Por que tanto ódio no futebol?
Por que tanto ódio no futebol? https://www.palavraaberta.org.br/v3/images/design-sem-nome-9-1-e1784203490699.webp 650 468 Instituto Palavra Aberta https://www.palavraaberta.org.br/v3/images/design-sem-nome-9-1-e1784203490699.webpMariana Mandelli é coordenadora de comunicação do Instituto Palavra Aberta
A 23ª Copa do Mundo da FIFA de Futebol Masculino chega ao fim no domingo com novos recordes, como vem acontecendo nas últimas edições. Um deles é o exponencial aumento de conteúdo de ódio relacionado ao Mundial nas redes sociais: 89 mil publicações consideradas abusivas foram detectadas somente durante a fase de grupos, número 13 vezes superior ao torneio disputado no Catar em 2022.
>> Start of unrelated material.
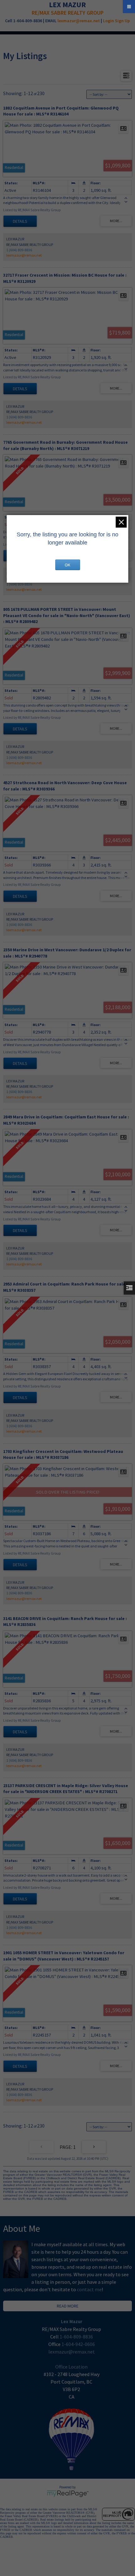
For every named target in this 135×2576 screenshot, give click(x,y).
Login (108, 20)
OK (67, 565)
Desse total, 11% foram classificadas como discriminação racial — segundo a FIFA, “os dados mostram uma direção preocupante em relação a abusos com essa motivação”. As informações são do Serviço de Proteção às Redes Sociais (SMPS) da entidade, que examinou mais de seis milhões de postagens utilizando inteligência artificial e análise humana.
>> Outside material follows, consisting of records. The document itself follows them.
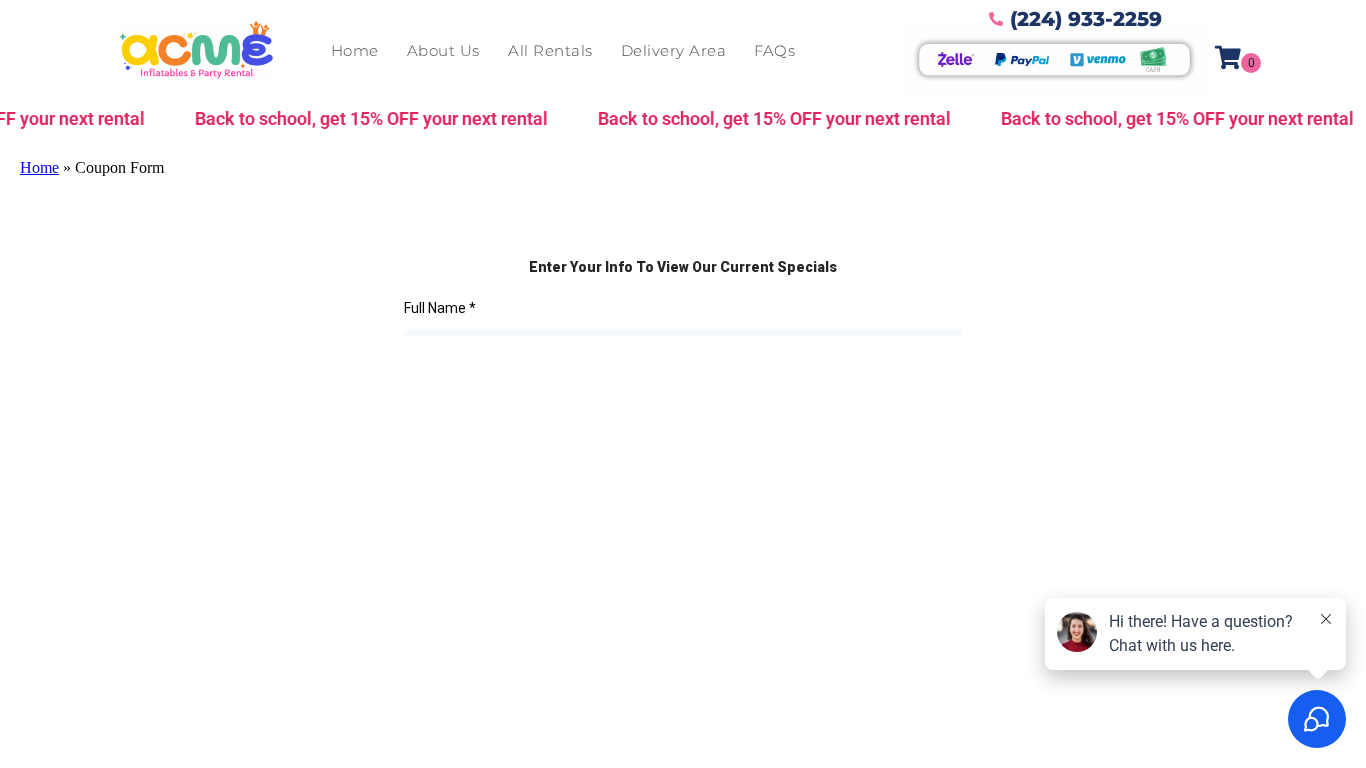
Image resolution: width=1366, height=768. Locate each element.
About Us (443, 50)
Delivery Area (674, 50)
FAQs (774, 50)
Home (355, 50)
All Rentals (550, 50)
Entre os exemplos mais abjetos estão as ofensas racistas contra Kylian Mbappé, publicadas em uma rede social por uma senadora paraguaia Celeste Amarilla, após a eliminação dos latinos nas oitavas de final. Também por meio de uma mídia social, o atacante francês rebateu as palavras infames da política, afirmando que ela seria indigna do cargo que ocupa.
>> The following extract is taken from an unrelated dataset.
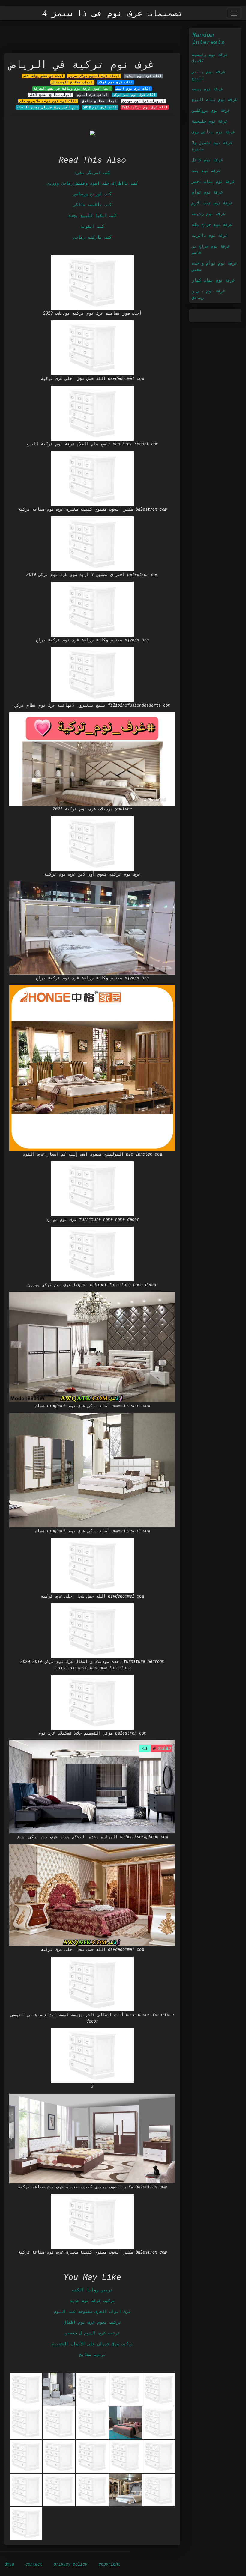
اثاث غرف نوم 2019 (100, 107)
O questionamento sobre a nacionalidade de alguns jogadores talvez seja o símbolo mais contundente de discriminação racial na Copa. Crysencio Summerville, Justin Kluivert e Quinten Timber, atletas da seleção holandesa, foram alvo de comentários do tipo, com emojis de macacos postados em seus perfis pessoais. Ao perderem seus respectivos pênaltis contra o Marrocos, sacramentando a eliminação da equipe europeia, os jogadores restringiram as interações em suas redes para não sofrerem mais as consequências odiosas de um discurso denominado socialmente como “europeu quando ganha, imigrante quando perde”.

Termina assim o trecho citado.